» Records for the exercise
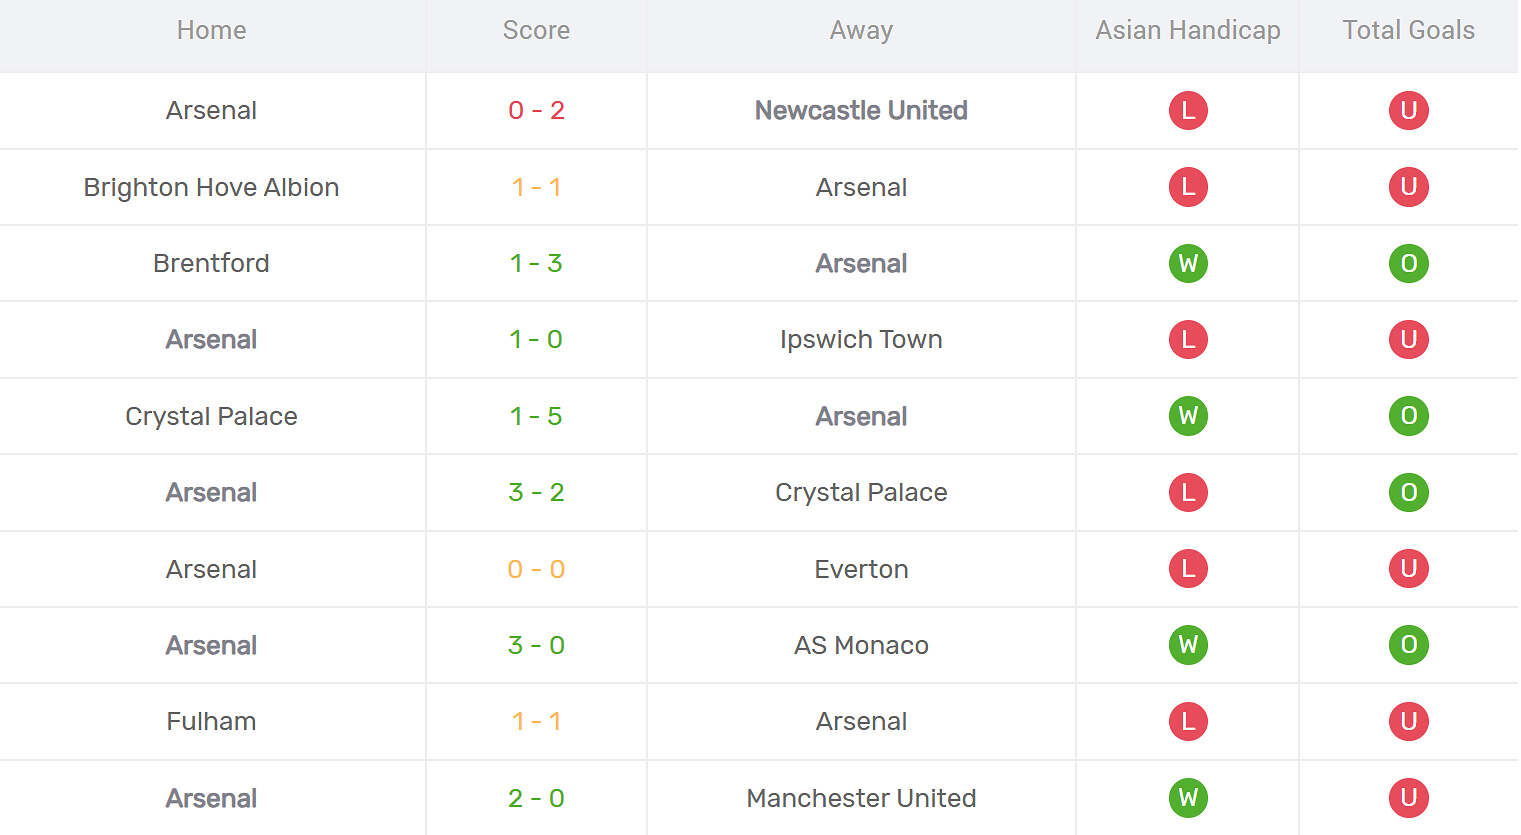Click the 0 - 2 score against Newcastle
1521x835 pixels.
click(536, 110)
--
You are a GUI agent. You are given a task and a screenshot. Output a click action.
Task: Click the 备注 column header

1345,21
* * *
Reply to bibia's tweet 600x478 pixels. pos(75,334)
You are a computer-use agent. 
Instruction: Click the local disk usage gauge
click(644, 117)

» The problem
Only the number should be given: how many lines in the entries above contain the string "agent"?

» Reply to the exercise
2